*Prompt*
Where "Task" occurs in a line of the entries below, copy that line.

*Stored data*
━━━

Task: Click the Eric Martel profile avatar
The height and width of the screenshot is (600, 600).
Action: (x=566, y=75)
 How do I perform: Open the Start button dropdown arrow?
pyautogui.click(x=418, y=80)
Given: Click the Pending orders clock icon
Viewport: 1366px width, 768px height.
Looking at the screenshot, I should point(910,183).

━━━

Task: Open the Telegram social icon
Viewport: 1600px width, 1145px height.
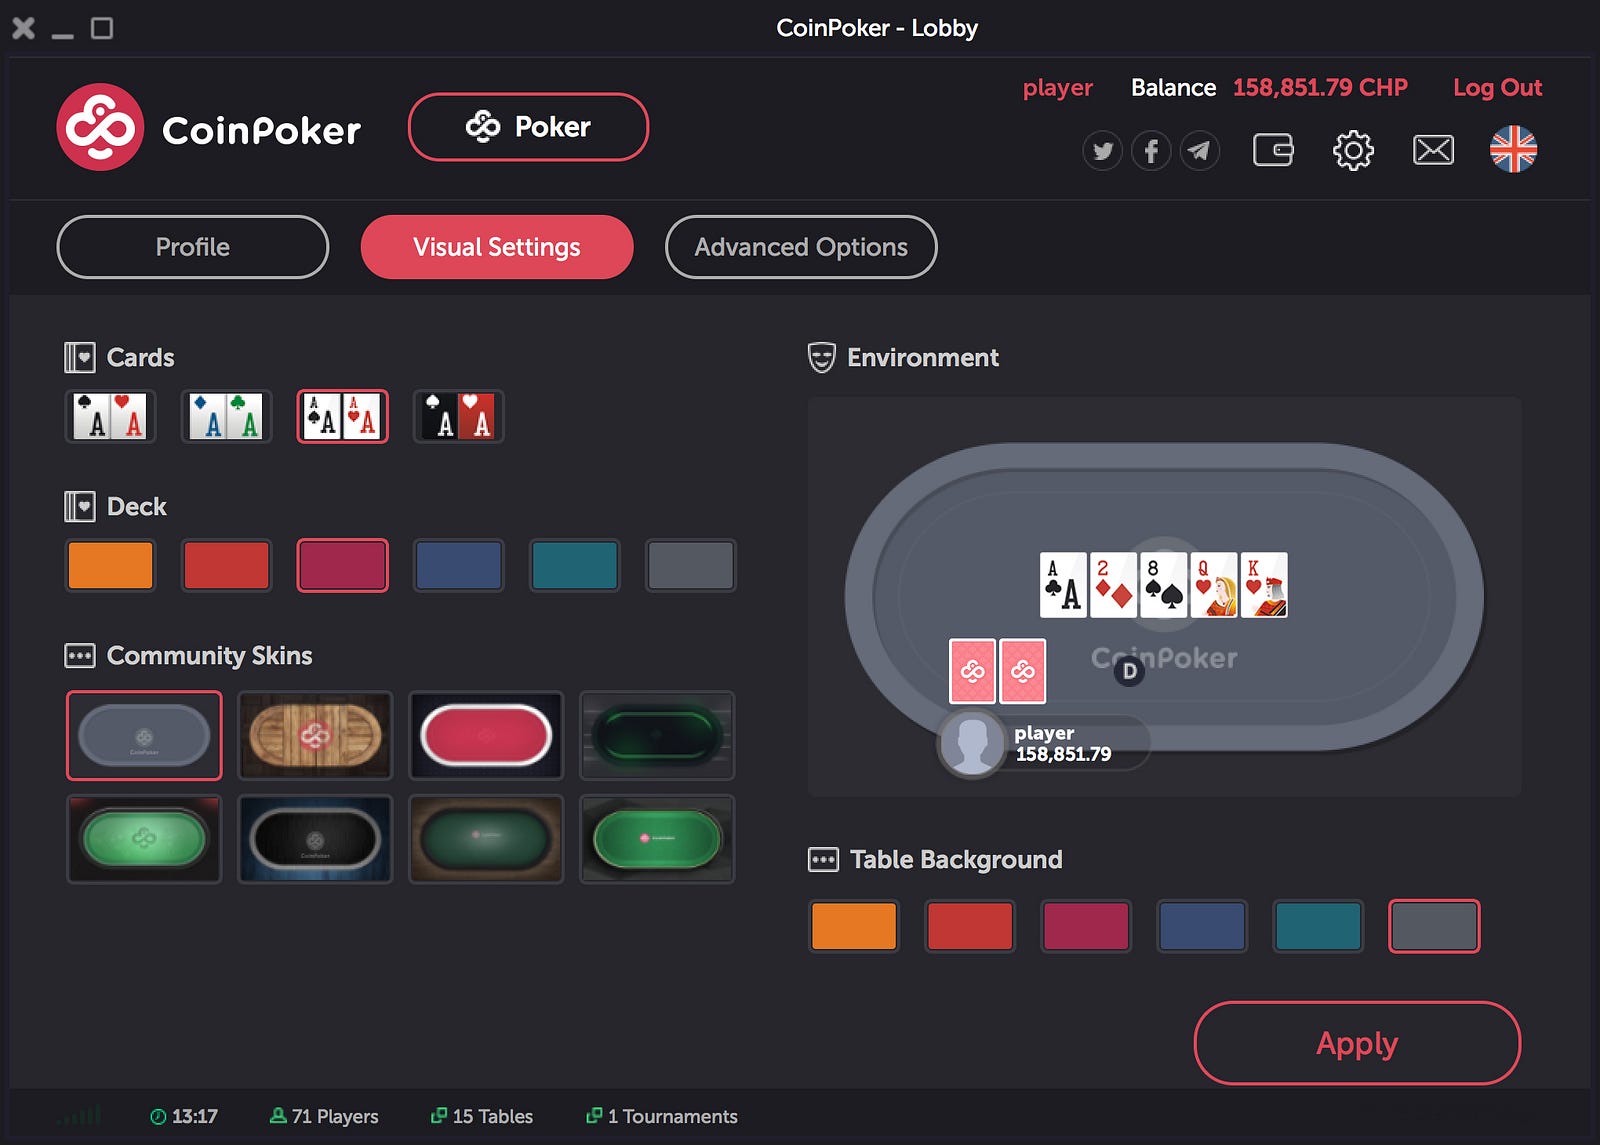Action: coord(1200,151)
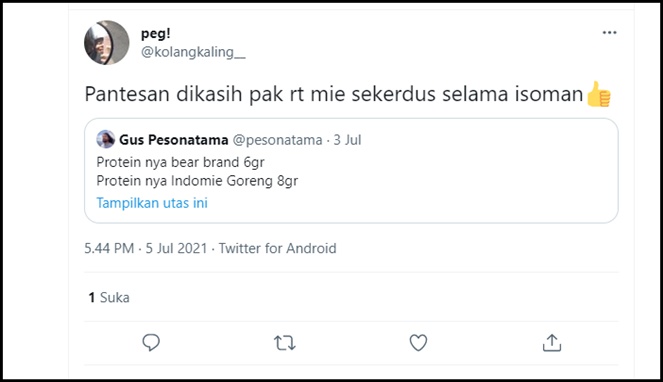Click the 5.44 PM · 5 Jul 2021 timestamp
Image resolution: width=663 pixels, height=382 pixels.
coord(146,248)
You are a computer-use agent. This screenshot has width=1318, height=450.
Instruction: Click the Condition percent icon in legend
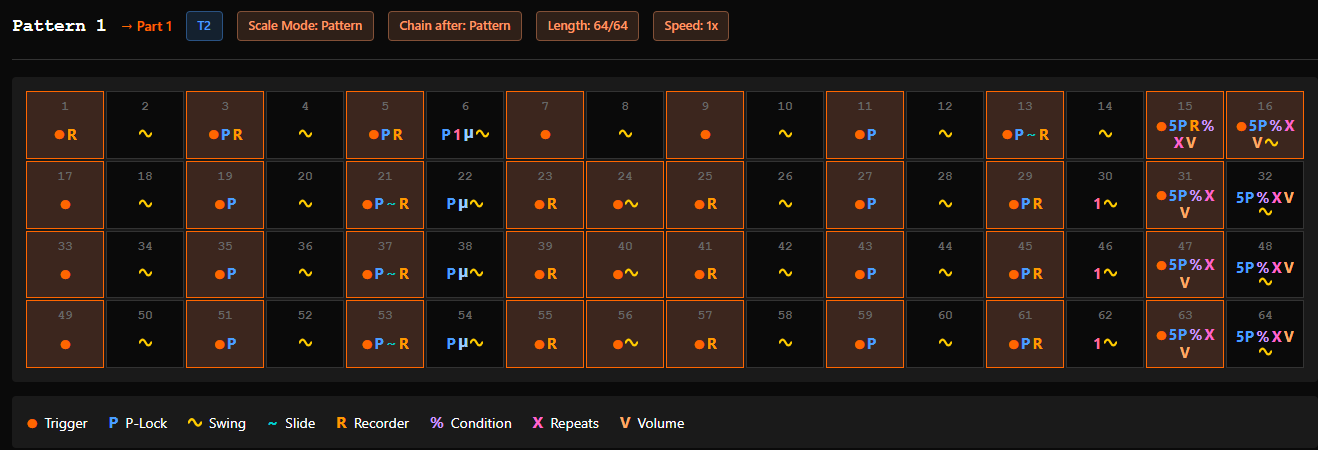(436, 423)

━━━

*Result below*
Task: Click the Eric Martel profile avatar
Task: Open the Telegram social icon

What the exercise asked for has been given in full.